Belém registra a maior participação de povos indígenas no Fórum Social Mundial. São quase dois mil índios de 85 povos de toda a América que vieram ao Fórum a fim de chamar a atenção dos tomadores de decisão para a Amazônia e exigir o reconhecimento da humanidade pelos “serviços ambientais prestados em proteger, conservar e evitar o desmatamento da floresta”.
BELÉM - A frase do índio Marcos, do povo Apurinã, dá sentido à presença dos 85 povos indígenas que estão participando do Fórum Social Mundial em Belém: “Nossa casa grande tem que ser reconstruída”, disse Marcos, um dos quase dois mil índios que, na manhã do dia 27, em frente ao palco principal do Acampamento Intercontinental da Juventude, no campus da UFRA, participaram da montagem de uma “faixa humana” formando a frase “Salve a Amazônia”. Marcos é de um povo genuinamente amazônico. Os Apurinãs vivem às margens do rio Purus.
Ostentando cocares multicoloridos, arcos e flechas, chocalhos e corpos pintados com cores primárias, índios do Brasil, Bolívia, Argentina, Peru, Equador, Venezuela, Guatemala, México, Panamá, Belice, Nicarágua, Colômbia, Honduras, Uruguai e Costa Rica pretenderam chamar a atenção das autoridades para a sua “continuidade como seres humanos diversos” e reafirmam algumas deliberações da Carta de Cuiabá quando as principais organizações indígenas da América Latina (Coica, da Bacia Amazônica; CICA , da América Central; Coordenação Andina; Coiab, da Amazônia Brasileira) exigiram que todos os Governos avaliem as conseqüências e readequem os grandes projetos de desenvolvimento e infra-estrutura que ameaçam as florestas e os povos e territórios indígenas e que provocam grandes desmatamento das florestas. “Sem isso, a humanidade não conseguirá conter o agravamento das mudanças climáticas,” alerta Marcos Apurinã.

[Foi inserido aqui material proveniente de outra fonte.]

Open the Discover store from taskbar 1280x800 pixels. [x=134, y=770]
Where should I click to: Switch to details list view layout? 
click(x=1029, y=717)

Os índios pedem ainda o reconhecimento pelo que chamam de “serviços ambientais prestados” pelos povos em proteger, conservar e evitar desmatamento na floresta Amazônica e outros biomas. “Afinal, sem as florestas indígenas as mudanças climáticas serão grandemente agravadas e a humanidade não sobrevivera”, finaliza Marcos.
Egberto Tabo Chipanuvi, do povo Cavineño, coordenador da Coica (Coordenação das Organizações Indígenas da Bacia Amazônica) veio a Belém por considerar que o Fórum é uma oportunidade única para conscientizar os idealizadores de política de todo o mundo de que a Amazônia está em risco. “Nós, os povos indígenas, desenvolvemos formas sustentáveis que mantém a natureza e não estamos de acordo com o depredadores”.
Datsiparabu
Depois de uma breve cerimônia de purificação (chamada Datsiparabu – coreografia enérgica que busca a comunicação com os espíritos) realizada por dois representantes do povo xavante, foi lido o manifesto dos povos indígenas da Amazônia:
“Com a permissão dos espíritos, de nossos ancestrais, aqui, nós, os povos indígenas e nossos amigos e amigas de todos os centros da terra, com nossos corpos, construímos este símbolo como um clamor dos seres viventes dessa verde floresta, deste planeta, por nossa continuidade como humanos e diversos.
O símbolo, em posição de flechar, tem três significados: o primeiro, nosso alvo, os tomadores de decisões, cada homem, cada mulher, cada criança para cuidar de nosso planeta; o segundo, uma posição de defesa dos direitos dos povos indígenas e da natureza do planeta, da nossa casa, a Amazônia; o terceiro, enviamos uma mensagem ao mundo para que cada um ajude proteger nossa morada, nosso ar, nossa água, nosso alimento.
A cerimônia Datsiparabu é a purificação de nossa mente, nosso espírito, nossa alma, nossos corações. Salve a Amazônia!”
Formada a “faixa humana” filmada a partir de dois helicópteros, cada povo realizou rituais festivos próprios com cantos e danças.
Zootécnica que trabalha com agroecologia no Espírito Santo, Gelma Boniares, 29 anos, era uma das muitas representantes do povo branco que, na cerimônia, ajudavam a formar a faixa. “O espírito de comunhão manifestado aqui pelos povos indígenas, é uma das coisas de que o mundo necessita para ser outro, para mudar, para ser melhor”.